Aufgabe 1
Ändere in den Zeilen unten, beginnend mit der Zeile mit „You are a computer-use agent. The image size is (800, 450).“ bis einschließlich der Zeile mit „Looking at the screenshot, I should click(x=561, y=99).“, das Wort „Calendar“ in „Kalender“, sonst bleibt alles gleich. Gib nur diese Zeilen wieder.

Textauszug
Freude vor und hinter dem Vorhang

Das Theaterehepaar Emanuela und Walter Achatz. Im Gespräch mit Beatrix Lesser und Wolf-Dieter Peter

Nach Neubau des Probengebäudes und der Werkstätten sowie Generalsanierung der Münchner Kammerspiele, der Sanierung des Cuvilliéstheaters und des Staatstheaters am Gärtnerplatz, der derzeit laufenden Erweiterung und Generalsanierung des zum Staatstheater avancierten Theaters Augsburg läuft Gleiches in Darmstadt, und es wird an Wettbewerben für weitere Theater gearbeitet – Gründe genug, mit dem „Atelier Achatz“ über den Komplex „Theater und Architektur“ zu sprechen.

O&T: In der weltweit beneideten Theaterlandschaft Deutschland stehen ja viele Theatertempel bereits. Andererseits will sich doch ein Architektenehepaar womöglich „verwirklichen“: in Neubauten. Bei Theateraufträgen geht es aber meist um „umbauen“ – ist das eher enttäuschend?

Staatstheater Darmstadt. Foto: Lottermann and Fuentes.

Staatstheater Darmstadt. Foto: Lottermann and Fuentes.

Walter Achatz: Wir sind da grundsätzlich offen. Es begann vor über 25 Jahren mit dem Auftrag zum Neubau eines Probengebäudes für die Münchner Kammerspiele – und dann wurde daraus die Sanierung aller Gebäude, die sich über 15 Jahre hingezogen hat, nicht zuletzt wegen damaliger Finanzierungsengpässe der Stadt München. Den derzeit aktuellen Begriff „Betongold“ greifen wir aber durchweg auf: das Erhalten von Substanz, sie weiter zu entwickeln und mit dem Alten etwas Neues schaffen, was dann für Generationen wieder Bestand hat.

O&T: War das eine bewusste Entscheidung für die Schiene „Theaterarchitektur“?

Walter Achatz: Kurz nach Abschluss meines Studiums an der Wiener Akademie durften wir an einem „geladenen Wettbewerb“ von nur zehn hochrangigen Büros teilnehmen und haben uns in der zweiten Runde durchgesetzt. In dem folgenden, jahrelangen Prozess haben wir dann alle Erfahrungen gesammelt, die wir bis heute immer wieder einbringen können.

O&T: Ist da ein Unterschied zwischen Auftraggeber und Bauherr?

Walter Achatz: Ja, Auftraggeber ist bei einem Staatstheater eben der Staat, im anderen Fall die Stadt. Aber der Bauherrenvertreter sind dann die jeweiligen Staats- oder Stadtbauämter. Wenn das Kulturministerium beziehungsweise -referat dazukommt, vertritt es vor allem den späteren Nutzer – Intendant samt Team – mit deren Wünschen.

Auszug aus einer Sammlung von Zeilen:

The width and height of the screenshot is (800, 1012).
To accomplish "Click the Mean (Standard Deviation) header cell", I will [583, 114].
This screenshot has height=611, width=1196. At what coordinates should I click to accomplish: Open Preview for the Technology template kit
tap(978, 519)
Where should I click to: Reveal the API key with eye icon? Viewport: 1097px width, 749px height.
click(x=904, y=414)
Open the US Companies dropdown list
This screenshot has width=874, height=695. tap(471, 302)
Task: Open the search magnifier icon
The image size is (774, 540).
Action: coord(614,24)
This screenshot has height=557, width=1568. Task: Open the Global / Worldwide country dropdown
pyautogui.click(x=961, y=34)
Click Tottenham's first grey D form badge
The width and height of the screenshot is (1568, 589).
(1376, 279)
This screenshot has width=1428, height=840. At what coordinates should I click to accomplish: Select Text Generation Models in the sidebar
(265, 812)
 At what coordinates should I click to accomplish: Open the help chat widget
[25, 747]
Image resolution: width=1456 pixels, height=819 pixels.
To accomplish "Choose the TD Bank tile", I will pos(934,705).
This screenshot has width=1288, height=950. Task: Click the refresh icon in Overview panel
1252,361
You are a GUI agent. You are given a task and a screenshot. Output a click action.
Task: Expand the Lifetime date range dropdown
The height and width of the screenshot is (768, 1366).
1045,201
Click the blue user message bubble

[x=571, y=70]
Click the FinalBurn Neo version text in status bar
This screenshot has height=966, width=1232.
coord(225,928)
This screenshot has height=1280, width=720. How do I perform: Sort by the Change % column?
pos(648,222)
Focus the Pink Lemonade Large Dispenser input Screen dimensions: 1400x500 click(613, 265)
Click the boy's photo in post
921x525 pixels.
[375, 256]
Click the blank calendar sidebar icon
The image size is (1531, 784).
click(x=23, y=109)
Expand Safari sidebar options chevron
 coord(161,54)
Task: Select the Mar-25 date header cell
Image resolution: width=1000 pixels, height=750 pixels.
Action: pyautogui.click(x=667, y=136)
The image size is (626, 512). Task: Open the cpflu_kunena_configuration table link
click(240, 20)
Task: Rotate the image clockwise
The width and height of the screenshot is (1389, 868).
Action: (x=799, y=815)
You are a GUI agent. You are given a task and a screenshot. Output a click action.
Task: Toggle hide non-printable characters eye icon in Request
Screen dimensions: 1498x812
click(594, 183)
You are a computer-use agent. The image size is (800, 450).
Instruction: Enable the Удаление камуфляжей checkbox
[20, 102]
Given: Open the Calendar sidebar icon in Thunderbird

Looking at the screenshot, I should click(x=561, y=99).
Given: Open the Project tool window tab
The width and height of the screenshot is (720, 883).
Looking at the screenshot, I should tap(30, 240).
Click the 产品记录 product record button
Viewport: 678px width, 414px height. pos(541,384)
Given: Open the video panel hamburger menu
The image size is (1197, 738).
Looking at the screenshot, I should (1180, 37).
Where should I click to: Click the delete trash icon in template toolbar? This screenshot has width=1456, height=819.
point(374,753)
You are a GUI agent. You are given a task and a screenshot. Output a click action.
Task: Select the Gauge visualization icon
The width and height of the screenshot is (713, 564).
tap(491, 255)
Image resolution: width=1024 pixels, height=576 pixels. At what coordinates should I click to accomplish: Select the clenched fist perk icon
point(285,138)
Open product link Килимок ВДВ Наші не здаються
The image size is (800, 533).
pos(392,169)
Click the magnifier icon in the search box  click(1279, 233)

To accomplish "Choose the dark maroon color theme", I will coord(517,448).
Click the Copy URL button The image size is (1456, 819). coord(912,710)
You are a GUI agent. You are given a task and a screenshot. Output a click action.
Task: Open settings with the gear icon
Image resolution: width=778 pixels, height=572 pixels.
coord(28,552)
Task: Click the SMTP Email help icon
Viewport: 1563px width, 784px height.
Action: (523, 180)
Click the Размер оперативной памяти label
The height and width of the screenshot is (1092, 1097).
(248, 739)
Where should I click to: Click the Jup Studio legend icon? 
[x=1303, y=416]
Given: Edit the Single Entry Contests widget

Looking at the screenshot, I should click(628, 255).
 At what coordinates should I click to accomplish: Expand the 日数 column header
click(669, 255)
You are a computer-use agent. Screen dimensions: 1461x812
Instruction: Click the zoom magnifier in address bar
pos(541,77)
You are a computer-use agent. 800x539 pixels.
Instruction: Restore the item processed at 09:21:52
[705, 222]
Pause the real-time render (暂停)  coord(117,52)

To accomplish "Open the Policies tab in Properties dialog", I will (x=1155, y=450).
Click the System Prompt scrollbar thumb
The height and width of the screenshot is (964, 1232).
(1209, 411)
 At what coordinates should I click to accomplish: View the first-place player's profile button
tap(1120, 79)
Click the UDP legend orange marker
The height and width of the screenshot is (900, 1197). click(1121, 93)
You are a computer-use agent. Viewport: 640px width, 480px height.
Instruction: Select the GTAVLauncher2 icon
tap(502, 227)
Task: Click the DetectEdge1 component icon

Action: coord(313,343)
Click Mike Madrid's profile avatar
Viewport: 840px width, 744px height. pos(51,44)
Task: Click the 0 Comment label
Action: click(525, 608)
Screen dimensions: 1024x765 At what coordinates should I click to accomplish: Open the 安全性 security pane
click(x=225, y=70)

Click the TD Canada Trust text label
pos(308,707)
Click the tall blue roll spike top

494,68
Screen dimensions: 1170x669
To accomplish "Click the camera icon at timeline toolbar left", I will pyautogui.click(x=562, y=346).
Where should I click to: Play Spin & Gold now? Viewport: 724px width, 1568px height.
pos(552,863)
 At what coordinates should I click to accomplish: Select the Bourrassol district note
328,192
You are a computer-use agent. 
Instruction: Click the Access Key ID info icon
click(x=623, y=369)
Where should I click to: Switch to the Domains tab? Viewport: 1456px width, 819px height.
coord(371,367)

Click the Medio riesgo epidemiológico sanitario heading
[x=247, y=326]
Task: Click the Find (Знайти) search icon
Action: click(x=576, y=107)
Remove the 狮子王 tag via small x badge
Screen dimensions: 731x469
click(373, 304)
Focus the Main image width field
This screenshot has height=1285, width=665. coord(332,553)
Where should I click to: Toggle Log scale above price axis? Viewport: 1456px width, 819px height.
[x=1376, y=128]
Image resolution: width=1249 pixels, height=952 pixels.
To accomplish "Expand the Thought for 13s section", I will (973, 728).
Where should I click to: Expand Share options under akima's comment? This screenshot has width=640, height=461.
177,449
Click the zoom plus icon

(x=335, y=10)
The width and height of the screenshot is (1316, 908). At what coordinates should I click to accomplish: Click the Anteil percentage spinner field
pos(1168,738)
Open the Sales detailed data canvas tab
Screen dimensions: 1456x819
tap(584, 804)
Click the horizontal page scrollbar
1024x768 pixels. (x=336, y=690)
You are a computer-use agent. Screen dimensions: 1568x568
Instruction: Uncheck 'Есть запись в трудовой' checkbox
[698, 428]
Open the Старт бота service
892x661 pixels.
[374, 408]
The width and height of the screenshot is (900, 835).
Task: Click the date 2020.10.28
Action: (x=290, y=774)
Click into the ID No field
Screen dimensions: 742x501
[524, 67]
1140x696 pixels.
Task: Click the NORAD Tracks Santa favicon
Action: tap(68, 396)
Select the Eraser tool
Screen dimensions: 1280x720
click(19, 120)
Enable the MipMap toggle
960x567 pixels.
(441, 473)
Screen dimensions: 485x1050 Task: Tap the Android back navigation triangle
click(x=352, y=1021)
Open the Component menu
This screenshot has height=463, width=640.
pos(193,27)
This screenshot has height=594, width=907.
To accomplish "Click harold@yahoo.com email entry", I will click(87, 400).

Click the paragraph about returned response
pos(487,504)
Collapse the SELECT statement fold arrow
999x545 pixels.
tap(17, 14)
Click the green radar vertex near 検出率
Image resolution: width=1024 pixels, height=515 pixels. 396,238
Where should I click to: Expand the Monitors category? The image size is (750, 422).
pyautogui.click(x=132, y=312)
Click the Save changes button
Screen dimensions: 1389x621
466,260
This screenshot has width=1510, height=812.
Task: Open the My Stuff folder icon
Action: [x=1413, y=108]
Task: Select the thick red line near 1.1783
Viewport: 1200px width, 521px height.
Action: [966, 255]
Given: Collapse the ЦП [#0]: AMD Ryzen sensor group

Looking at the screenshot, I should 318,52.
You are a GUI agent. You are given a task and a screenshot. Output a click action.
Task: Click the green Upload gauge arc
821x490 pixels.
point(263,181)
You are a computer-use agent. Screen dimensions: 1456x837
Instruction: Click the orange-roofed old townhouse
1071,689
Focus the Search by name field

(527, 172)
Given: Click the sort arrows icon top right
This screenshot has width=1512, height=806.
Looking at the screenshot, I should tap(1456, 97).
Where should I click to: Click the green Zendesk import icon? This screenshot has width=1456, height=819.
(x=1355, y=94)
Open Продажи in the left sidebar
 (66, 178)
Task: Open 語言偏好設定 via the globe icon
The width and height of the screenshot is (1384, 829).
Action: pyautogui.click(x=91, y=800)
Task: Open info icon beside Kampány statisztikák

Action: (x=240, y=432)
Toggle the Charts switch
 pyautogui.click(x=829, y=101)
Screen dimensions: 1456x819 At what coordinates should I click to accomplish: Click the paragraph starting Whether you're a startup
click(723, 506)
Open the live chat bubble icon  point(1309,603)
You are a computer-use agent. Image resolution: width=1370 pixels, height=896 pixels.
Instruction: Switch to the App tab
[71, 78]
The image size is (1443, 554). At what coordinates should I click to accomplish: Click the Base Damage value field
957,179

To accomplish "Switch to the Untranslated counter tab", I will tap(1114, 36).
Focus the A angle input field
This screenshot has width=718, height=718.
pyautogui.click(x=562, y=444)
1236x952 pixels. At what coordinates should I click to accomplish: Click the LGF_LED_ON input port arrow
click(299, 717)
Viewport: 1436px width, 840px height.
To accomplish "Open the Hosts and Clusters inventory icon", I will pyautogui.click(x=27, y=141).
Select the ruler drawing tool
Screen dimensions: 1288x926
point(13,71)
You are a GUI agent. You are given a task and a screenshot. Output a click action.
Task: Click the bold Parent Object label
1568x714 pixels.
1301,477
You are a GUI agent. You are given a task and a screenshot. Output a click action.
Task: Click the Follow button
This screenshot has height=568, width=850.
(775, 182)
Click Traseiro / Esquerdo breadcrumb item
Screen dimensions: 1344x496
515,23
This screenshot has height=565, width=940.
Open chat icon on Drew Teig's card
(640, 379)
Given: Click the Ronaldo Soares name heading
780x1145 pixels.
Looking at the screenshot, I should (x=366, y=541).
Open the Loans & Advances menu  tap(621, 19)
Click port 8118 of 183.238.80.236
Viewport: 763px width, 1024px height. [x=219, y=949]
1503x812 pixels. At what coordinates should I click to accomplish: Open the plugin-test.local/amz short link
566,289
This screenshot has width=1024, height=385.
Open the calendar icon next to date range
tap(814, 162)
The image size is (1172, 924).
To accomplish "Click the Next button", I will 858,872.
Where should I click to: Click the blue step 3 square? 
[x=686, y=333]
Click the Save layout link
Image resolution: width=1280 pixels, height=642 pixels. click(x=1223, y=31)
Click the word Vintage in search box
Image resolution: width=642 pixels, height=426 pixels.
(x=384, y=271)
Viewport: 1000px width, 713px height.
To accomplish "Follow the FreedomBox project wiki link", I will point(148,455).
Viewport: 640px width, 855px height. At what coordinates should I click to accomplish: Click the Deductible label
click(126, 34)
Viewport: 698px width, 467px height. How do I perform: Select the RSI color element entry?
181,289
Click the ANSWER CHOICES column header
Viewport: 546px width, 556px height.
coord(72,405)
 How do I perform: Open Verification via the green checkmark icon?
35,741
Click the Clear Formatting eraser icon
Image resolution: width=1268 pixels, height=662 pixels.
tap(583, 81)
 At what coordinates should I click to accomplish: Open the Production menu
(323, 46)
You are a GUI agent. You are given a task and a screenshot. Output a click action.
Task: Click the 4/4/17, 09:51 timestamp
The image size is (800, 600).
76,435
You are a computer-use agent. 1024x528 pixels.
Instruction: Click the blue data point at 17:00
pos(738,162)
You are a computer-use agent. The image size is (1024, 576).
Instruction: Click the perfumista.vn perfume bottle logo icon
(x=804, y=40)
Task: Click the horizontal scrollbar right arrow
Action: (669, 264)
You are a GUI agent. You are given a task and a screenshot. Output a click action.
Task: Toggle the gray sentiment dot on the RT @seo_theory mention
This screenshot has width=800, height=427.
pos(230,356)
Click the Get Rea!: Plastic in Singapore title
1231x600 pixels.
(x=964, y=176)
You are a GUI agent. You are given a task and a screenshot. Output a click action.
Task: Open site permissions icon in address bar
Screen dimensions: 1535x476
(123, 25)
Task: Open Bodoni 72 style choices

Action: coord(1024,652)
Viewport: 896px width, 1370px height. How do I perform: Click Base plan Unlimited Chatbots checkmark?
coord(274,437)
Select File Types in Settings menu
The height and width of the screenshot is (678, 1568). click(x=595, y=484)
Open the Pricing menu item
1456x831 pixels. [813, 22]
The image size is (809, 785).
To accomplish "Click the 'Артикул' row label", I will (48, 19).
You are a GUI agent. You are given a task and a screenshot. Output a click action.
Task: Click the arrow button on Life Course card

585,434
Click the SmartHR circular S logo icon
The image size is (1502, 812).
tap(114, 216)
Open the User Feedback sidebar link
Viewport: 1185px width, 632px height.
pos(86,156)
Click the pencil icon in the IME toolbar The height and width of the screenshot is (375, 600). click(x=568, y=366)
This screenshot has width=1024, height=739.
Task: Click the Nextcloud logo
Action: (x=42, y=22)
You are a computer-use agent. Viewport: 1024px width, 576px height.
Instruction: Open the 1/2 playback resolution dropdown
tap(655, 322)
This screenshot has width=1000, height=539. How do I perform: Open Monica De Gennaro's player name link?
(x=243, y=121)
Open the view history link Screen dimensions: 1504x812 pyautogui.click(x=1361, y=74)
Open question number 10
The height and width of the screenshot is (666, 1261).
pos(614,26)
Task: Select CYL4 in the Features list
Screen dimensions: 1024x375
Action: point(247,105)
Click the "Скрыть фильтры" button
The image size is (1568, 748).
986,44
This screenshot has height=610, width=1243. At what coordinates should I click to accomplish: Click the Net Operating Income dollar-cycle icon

Aufgabe 2
Zähle alle Theater auf, die im Interview mit dem Ehepaar Achatz mit Namen genannt werden.

Antwort 1
You are a computer-use agent. The image size is (800, 450).
Instruction: Enable the Удаление камуфляжей checkbox
[20, 102]
Given: Open the Kalender sidebar icon in Thunderbird

Looking at the screenshot, I should click(x=561, y=99).

Antwort 2
- Münchner Kammerspiele
- Cuvilliéstheater
- Staatstheater am Gärtnerplatz
- Theater Augsburg
- Staatstheater Darmstadt